Médecin, avocat, kinésithérapeute, consultant, architecte... Après plusieurs années d'exercice en solo, beaucoup de professionnels libéraux franchissent le cap et embauchent leur premier salarié : secrétaire médicale, assistant juridique, collaborateur. Ce moment charnière s'accompagne d'une série d'obligations sociales que l'on découvre souvent au fil de l'eau, faute d'avoir eu jusque-là de service RH ou de gestionnaire de paie. Voici ce qu'il faut savoir avant de signer le premier contrat.

Les démarches à accomplir avant même l'arrivée du salarié

Toute embauche, y compris la première, commence par la Déclaration Préalable à l'Embauche (DPAE), à transmettre à l'URSSAF au plus tard la veille de la prise de poste. Il faut ensuite immatriculer le cabinet comme employeur si ce n'est pas déjà fait, ouvrir un registre unique du personnel, et adhérer à une caisse de retraite complémentaire ainsi qu'à un service de santé au travail — une visite d'information et de prévention est obligatoire dans les mois qui suivent l'embauche. Autant d'étapes qui n'existent pas quand on exerce seul, et qu'il vaut mieux anticiper plutôt que découvrir en cours de route.

Identifier la bonne convention collective

Contrairement à une idée reçue, les professions libérales ne sont pas dépourvues de convention collective. Il existe des conventions dédiées selon l'activité : cabinets médicaux, cabinets dentaires, cabinets d'avocats, notariat, cabinets d'experts-comptables, professions paramédicales... Chacune fixe ses propres grilles de classification, salaires minima, durée du travail et primes conventionnelles. Se tromper de convention — ou l'ignorer purement et simplement — expose à un rappel de salaire ou d'avantages en cas de contrôle ou de contentieux prud'homal. C'est souvent le premier réflexe à avoir avant même de rédiger le contrat de travail.

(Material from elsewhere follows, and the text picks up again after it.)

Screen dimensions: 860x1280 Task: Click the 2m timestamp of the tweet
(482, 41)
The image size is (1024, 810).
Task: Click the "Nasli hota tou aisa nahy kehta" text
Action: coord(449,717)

Mutuelle, prévoyance : des obligations qui tombent dès le premier salarié

Dès l'embauche d'un seul salarié, l'employeur doit proposer une mutuelle d'entreprise avec une participation patronale d'au moins 50 %. Selon la convention collective applicable, une prévoyance complémentaire peut également être obligatoire — c'est notamment le cas dans plusieurs conventions du secteur libéral, où un régime de prévoyance minimal est imposé dès le premier contrat. Ces cotisations viennent s'ajouter aux charges sociales classiques et doivent être budgétées dès le calcul du coût réel de l'embauche, souvent sous-estimé par les professionnels qui n'ont jamais eu de salarié auparavant.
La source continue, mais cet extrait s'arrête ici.